James Billmaier (born May 10, 1955) is an American technology businessman, inventor, and author. He is currently the founder of FairwayBikes, Inc. Prior to Fairway Bikes Billmaier co-founded and was CEO of TurboPatent Corporation.

==Early life and education==
James A. Billmaier graduated from Santa Clara University in 1977.

==Career==
Billmaier was responsible for Unix workstation products and strategies at Digital Equipment Corporation.

He then became vice president of software marketing and business development at MIPS Technologies.
From February 1992 through 1995, he was vice president and general manager of the networking software division at Sun Microsystems in Mountain View, California.

In July 1995, he became chief executive officer at Asymetrix, which was founded by Paul Allen.
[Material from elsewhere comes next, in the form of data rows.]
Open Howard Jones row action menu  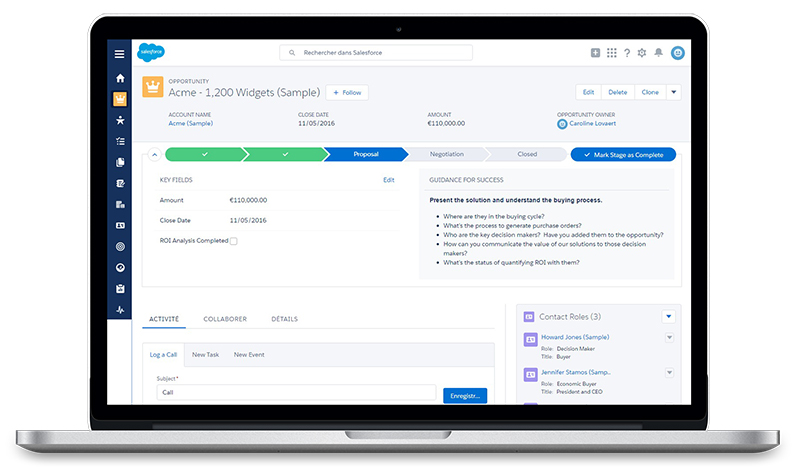(x=669, y=338)
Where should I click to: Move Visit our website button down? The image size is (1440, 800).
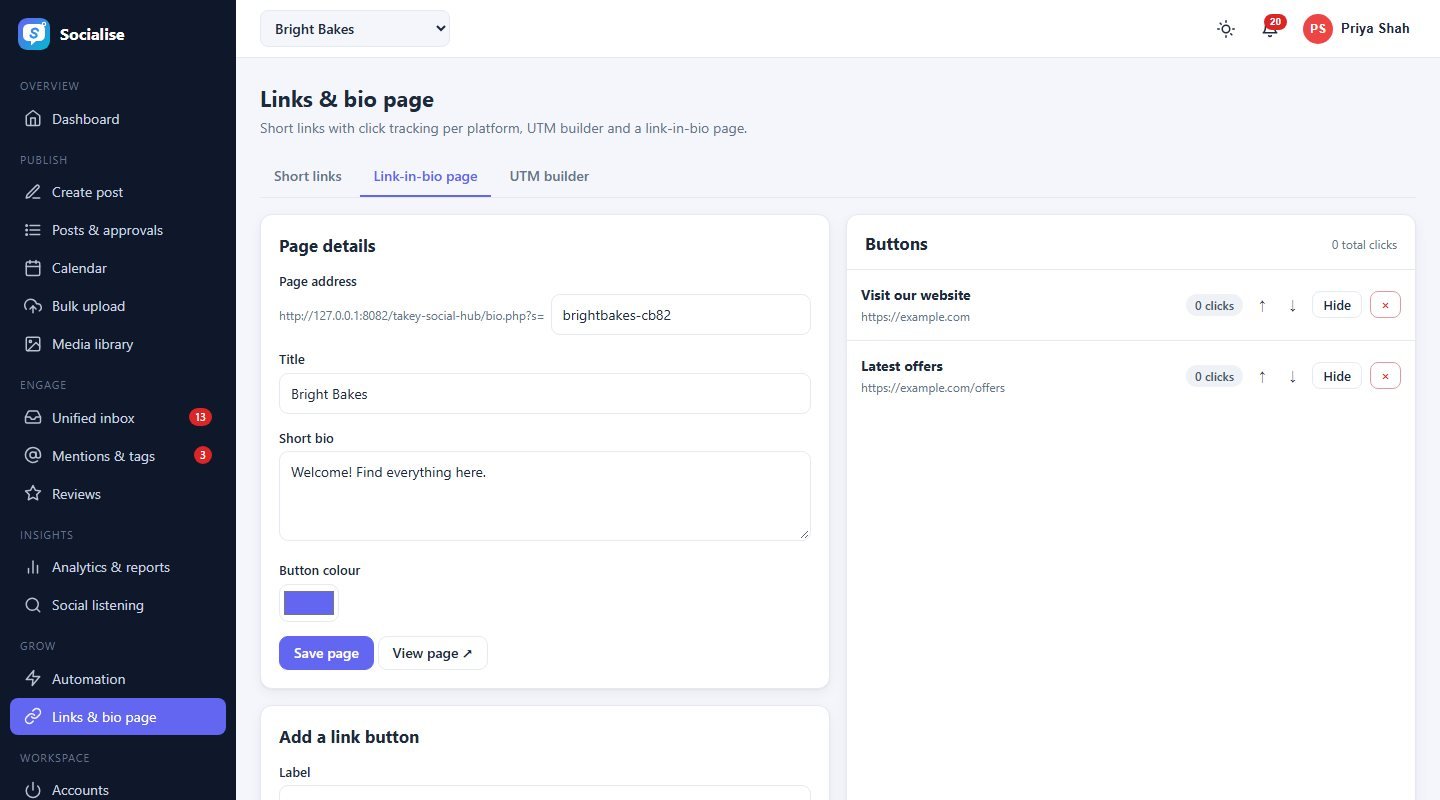click(x=1292, y=306)
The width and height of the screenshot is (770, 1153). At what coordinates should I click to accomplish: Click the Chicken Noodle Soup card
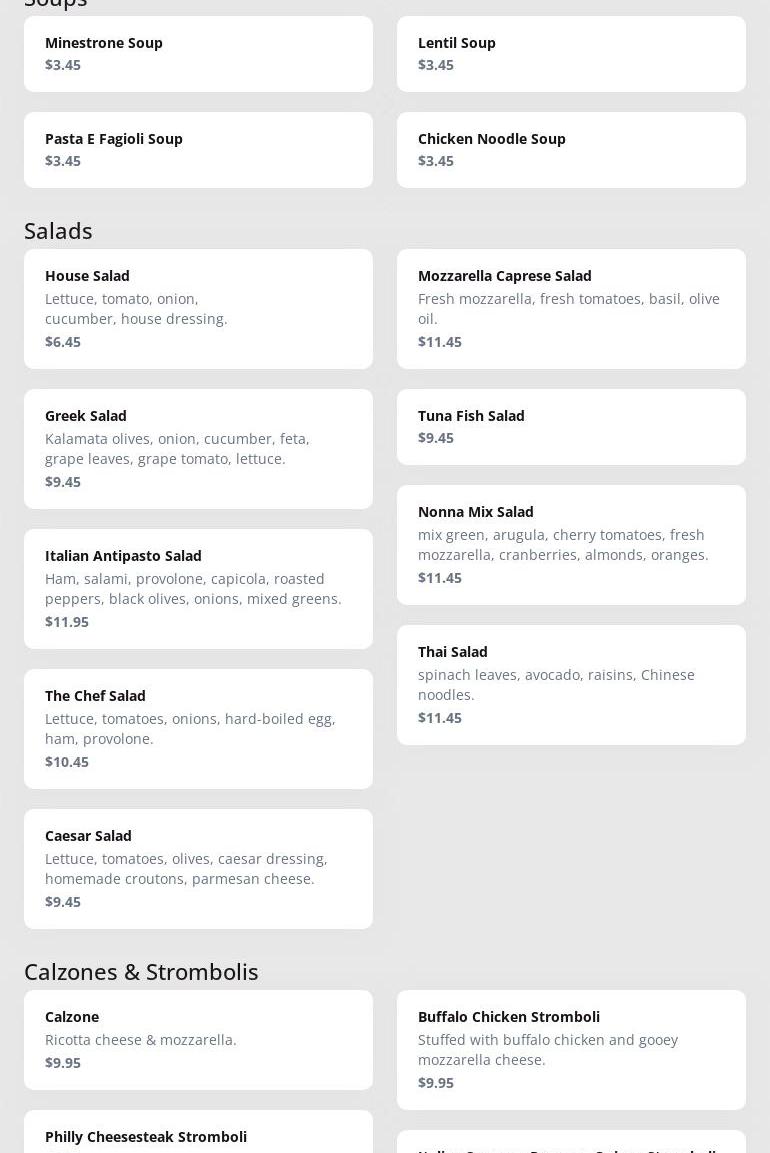pyautogui.click(x=571, y=150)
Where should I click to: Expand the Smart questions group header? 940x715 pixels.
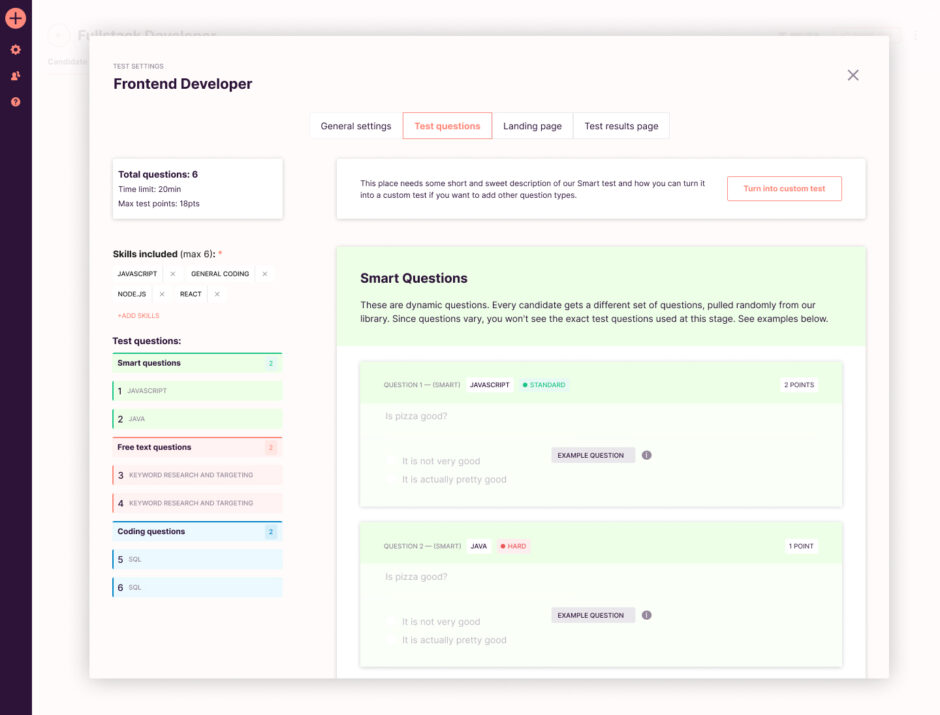tap(197, 363)
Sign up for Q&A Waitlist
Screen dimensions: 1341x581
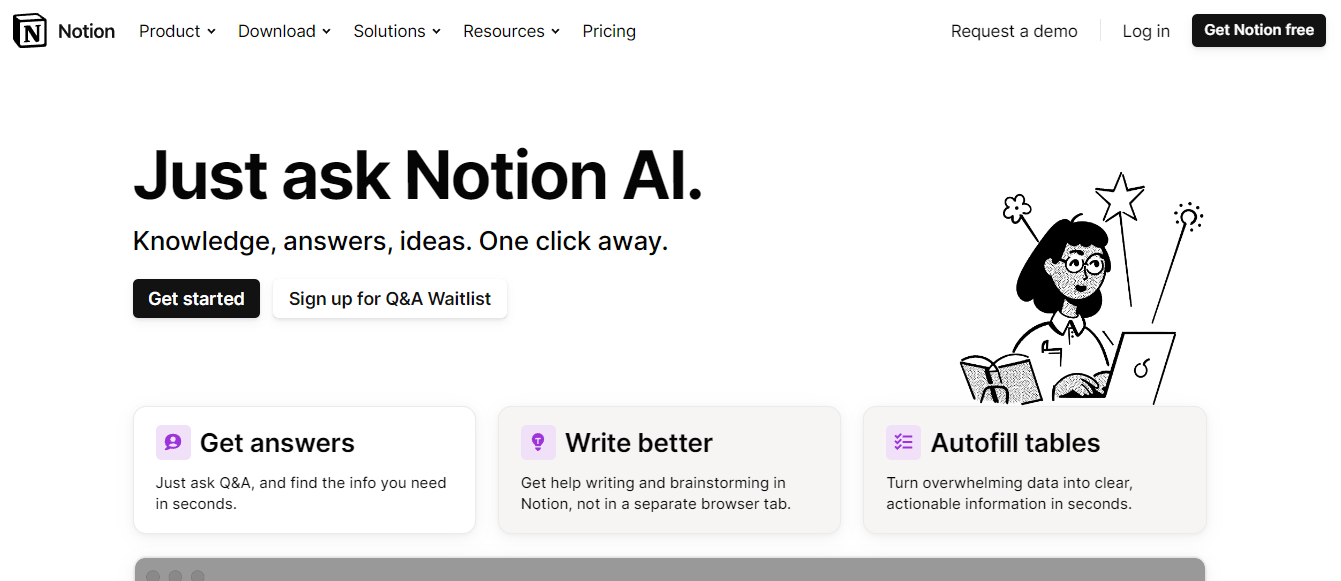[x=390, y=299]
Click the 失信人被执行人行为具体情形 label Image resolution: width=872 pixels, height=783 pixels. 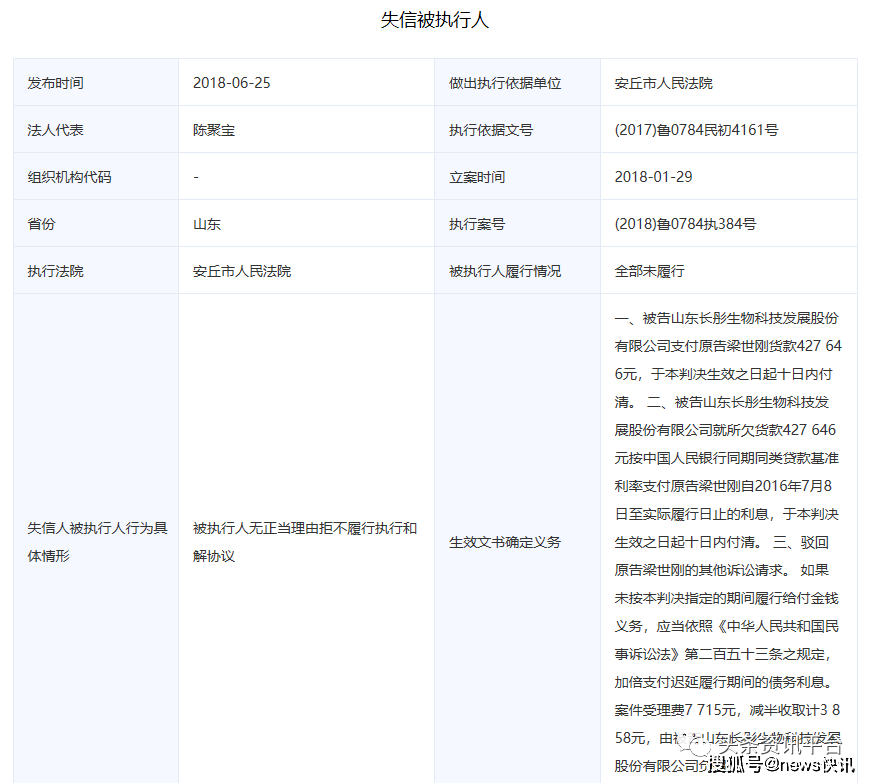coord(96,542)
Based in Bellevue, Washington, Billmaier lead the company to an IPO in June 1998. The company changed its name to Click2Learn in 1999.

Billmaier became the founding CEO of Digeo in 1999 where he led the acquisition of the Moxi product line in 2002. Billmaier and his team won back-to-back Emmy Awards for Technical Achievement in 2004 and 2005.
Billmaier left Digeo in April 2005.

In August 2005, Billmaier became CEO of the music service Melodeo. It was acquired by Hewlett-Packard in June 2010.

Billmaier is a founding partner of Charge Northwest, an electric vehicle infrastructure advisory and software integration company.

In October 2010, he published JOLT!: The Impending Dominance of the Electric Car and Why America Must Take Charge.

Billmaier was an executive producer of the Academy Award nominated documentary, Chasing Ice.

Billmaier is the inventor of more than 100 granted or filed patents.